HSBC Holdings Plc, Europe’s largest bank, posted a fourth-quarter loss as income from lending fell, loan-impairment charges increased and it booked fair-value losses on its debt.

The lender’s shares erased earlier gains in Hong Kong on Monday after the bank reported in an exchange statement a pretax loss of $858 million, compared with a profit of $1.73 billion a year earlier. Analysts surveyed by Bloomberg on average forecast a $1.95 billion profit for the quarter.

The result, depressed in part by the rising cost of bad loans to oil and gas companies, marks a setback to Chief Executive Officer Stuart Gulliver’s efforts to bolster profitability and reverse a share slump. In June, the CEO unveiled a new strategy to boost investment in Asia, exit unprofitable countries and cut as many as 25,000 jobs to help save as much as $5 billion by the end of 2017.

“There is a lot to do to achieve our targets but we have made a good start,” Gulliver said in the earnings release. He said HSBC reduced risk-weighted assets by $124 billion last year, taking it almost half-way toward the target for the end of 2017.

Shares in HSBC lost 1.7 percent to HK$49.40 at 2:28 p.m. in Hong Kong after advancing as much as 2 percent earlier in the day. The stock has slumped 20 percent this year, underperforming the benchmark Hang Seng Index’s 11 percent drop.

Revenue in the fourth quarter tumbled 18 percent to $11.8 billion as net interest income fell to $8.1 billion. Revenue was also hurt by expenses related to losses on hedging, according to HSBC spokesman Gareth Hewett. Impairments on bad loans and credit-risk provisions increased by 32 percent to $1.64 billion. That took full-year charges to $3.7 billion, exceeding the consensus analyst estimate of $3 billion.

“Income was a big miss,” Sanford C. Bernstein analysts led by Chirantan Barua wrote in a note. “The earnings outlook for the bank remains muted.”

The increase in bad-loan charges in HSBC’s wholesale banking division was driven by the oil and gas sector, where companies have been battered by the commodities slump. Wholesale banking accounted for almost $1 billion of loan impairment charges in the quarter, according to an HSBC presentation that accompanied the earnings.

Main Challenge

The bank declared a dividend of 21 cents for the fourth quarter. Operating costs in the period amounted to $11.5 billion, down from $11.9 billion a year earlier. Its end-point common equity Tier 1 capital ratio rose to 11.9 percent from 11.1 percent a year earlier.

“Maintaining these trends while boosting revenue will be the principal challenge in the year ahead,” Gulliver said in the statement, as he warned of an “uncertain” economic environment.

Gulliver’s task of turning HSBC around has also been complicated by a slowdown in China, a key element of his “pivot to Asia” strategy. Last week, Gulliver said China’s cooling economy means he may slow the pace of hiring in the Pearl River Delta, where he’s announced plans to add some 4,000 jobs in coming years.

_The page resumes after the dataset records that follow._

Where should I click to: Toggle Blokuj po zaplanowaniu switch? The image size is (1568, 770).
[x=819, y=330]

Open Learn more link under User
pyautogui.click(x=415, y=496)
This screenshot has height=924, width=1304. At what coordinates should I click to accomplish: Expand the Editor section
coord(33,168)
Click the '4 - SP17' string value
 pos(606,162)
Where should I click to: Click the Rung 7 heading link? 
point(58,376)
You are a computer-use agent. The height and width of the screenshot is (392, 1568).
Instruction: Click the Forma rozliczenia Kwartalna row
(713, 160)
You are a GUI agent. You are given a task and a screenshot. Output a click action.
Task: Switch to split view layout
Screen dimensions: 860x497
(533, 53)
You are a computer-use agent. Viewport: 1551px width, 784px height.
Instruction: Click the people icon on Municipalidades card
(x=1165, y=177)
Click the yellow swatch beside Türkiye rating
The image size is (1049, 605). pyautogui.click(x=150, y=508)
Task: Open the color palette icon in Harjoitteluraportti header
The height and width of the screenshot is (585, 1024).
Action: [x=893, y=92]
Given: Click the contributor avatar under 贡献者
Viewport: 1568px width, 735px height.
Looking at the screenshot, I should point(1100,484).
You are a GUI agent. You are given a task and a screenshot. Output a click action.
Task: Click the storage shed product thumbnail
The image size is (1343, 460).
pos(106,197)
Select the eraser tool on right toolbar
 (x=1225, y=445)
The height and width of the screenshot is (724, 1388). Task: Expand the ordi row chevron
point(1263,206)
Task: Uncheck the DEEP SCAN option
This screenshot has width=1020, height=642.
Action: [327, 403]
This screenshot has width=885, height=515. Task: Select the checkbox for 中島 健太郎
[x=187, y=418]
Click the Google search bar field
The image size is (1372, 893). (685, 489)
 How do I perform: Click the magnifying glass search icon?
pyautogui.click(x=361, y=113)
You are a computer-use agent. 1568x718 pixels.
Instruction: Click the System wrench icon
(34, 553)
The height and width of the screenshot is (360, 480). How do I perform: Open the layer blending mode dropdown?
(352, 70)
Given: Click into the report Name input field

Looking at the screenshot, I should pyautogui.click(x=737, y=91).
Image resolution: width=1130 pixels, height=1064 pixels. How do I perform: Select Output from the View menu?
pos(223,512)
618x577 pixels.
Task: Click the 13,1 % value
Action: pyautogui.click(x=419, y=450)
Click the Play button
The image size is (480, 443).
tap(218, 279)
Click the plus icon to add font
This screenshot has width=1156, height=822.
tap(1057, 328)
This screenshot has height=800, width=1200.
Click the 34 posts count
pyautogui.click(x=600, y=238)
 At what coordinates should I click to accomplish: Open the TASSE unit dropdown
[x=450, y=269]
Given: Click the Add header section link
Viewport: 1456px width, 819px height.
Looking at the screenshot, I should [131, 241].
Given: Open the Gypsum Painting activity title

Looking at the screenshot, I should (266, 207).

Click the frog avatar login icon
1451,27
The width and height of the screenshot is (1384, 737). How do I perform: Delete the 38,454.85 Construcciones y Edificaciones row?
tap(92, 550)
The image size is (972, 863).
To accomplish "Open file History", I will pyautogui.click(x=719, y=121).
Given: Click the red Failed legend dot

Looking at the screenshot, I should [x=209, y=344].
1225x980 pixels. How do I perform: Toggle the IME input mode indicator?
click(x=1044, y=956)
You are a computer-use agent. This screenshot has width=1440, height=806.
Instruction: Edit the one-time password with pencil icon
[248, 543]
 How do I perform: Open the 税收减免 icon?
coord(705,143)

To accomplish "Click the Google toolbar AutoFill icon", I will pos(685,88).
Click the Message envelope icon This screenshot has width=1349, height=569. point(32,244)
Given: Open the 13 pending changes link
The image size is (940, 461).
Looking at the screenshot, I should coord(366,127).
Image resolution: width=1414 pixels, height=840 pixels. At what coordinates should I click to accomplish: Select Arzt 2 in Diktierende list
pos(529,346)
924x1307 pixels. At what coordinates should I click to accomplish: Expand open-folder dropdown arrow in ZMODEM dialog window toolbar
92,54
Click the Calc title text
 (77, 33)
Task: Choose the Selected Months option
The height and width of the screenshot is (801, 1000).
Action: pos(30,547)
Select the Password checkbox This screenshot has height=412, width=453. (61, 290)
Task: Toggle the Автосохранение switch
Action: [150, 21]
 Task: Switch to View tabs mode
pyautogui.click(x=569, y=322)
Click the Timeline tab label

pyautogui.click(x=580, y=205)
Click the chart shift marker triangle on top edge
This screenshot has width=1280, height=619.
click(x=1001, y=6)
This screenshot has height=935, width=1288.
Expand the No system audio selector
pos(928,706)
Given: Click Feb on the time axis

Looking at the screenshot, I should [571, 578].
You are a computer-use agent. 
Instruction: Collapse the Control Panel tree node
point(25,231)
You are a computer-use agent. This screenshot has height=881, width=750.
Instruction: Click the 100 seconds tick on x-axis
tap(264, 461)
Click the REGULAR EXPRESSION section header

Earlier this month, the board decided to keep the bank’s headquarters in London, favoring the British capital over its ancestral home of Hong Kong, after obtaining concessions from the U.K. government on regulation and taxes.

Underscoring the difficulty of selling bank assets, HSBC also said it will retain and restructure its unprofitable Turkish unit. The bank had received a number of offers for the business since June, none of which “were deemed to be in the best interests of our shareholders,” Gulliver said.